16. De rechtbank ziet aanleiding om verweerder te veroordelen in de door eiser gemaakte proceskosten. Deze worden op grond van het Besluit proceskosten bestuursrecht voor een door een derde beroepsmatig verleende rechtsbijstand vastgesteld op € 1518 (bestaande uit een punt voor het indienen van het beroepschrift en een punt voor het verschijnen ter zitting met een waarde per punt van € 759 en vermenigvuldigd met wegingsfactor 1).

Beslissing

De rechtbank:
 verklaart het beroep gegrond;
 vernietigt het bestreden besluit;
 draagt verweerder op om opnieuw te beslissen op eisers aanvraag om verlening van een verblijfsvergunning asiel voor onbepaalde tijd;
 veroordeelt verweerder in de door eiser gemaakte proceskosten ten bedrage van € 1518 (vijftienhonderdachttien euro).

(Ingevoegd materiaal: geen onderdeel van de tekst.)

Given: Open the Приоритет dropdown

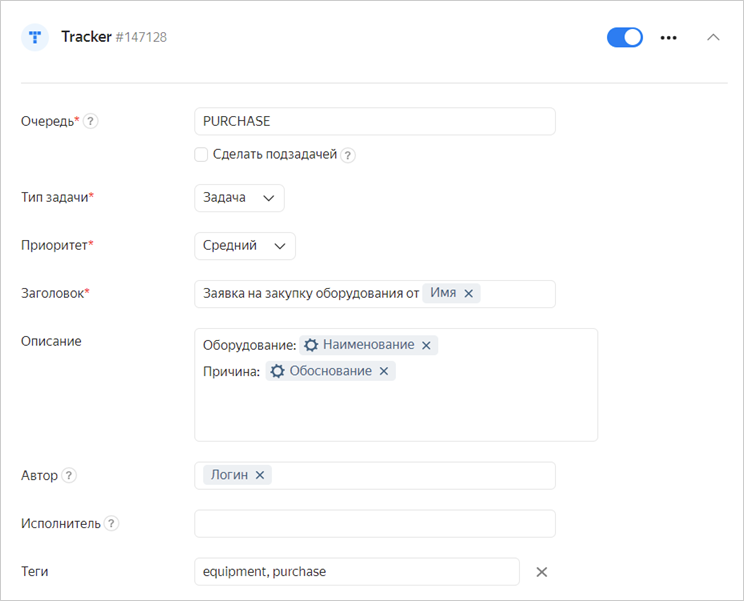Looking at the screenshot, I should coord(244,245).
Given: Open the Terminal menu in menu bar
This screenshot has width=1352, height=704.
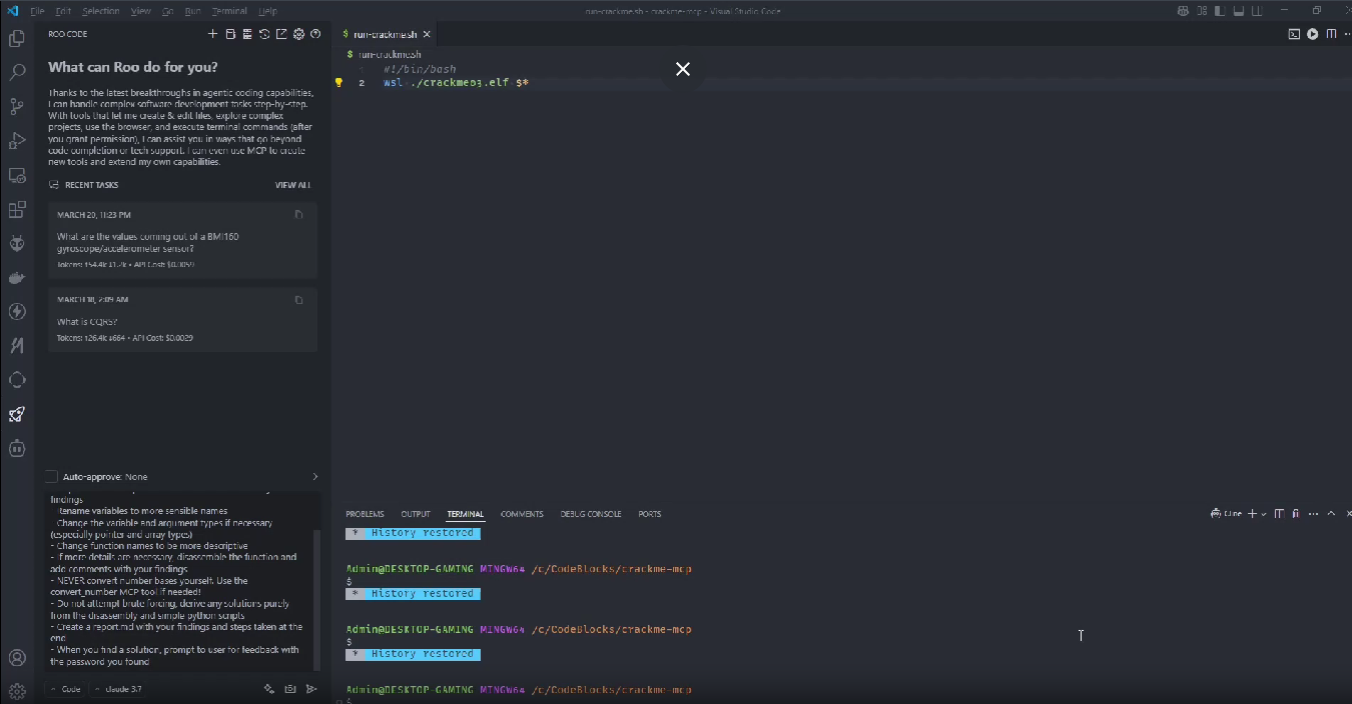Looking at the screenshot, I should (x=229, y=11).
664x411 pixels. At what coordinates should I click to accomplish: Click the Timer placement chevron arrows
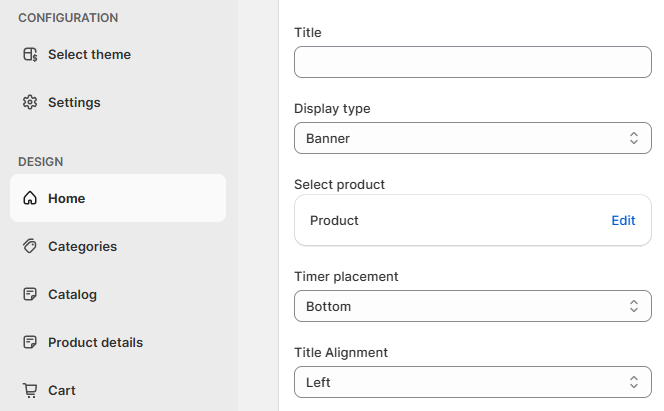click(634, 306)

Deze uitspraak is gedaan door mr. B.F.Th. de Roos, rechter, in aanwezigheid van mr. A.S. Hamans, griffier, en openbaar gemaakt door middel van geanonimiseerde publicatie op www.rechtspraak.nl.
De uitspraak is bekendgemaakt op:
Rechtsmiddel
Tegen deze uitspraak kan hoger beroep worden ingesteld bij de Afdeling bestuursrechtspraak van de Raad van State binnen vier weken na de dag van bekendmaking.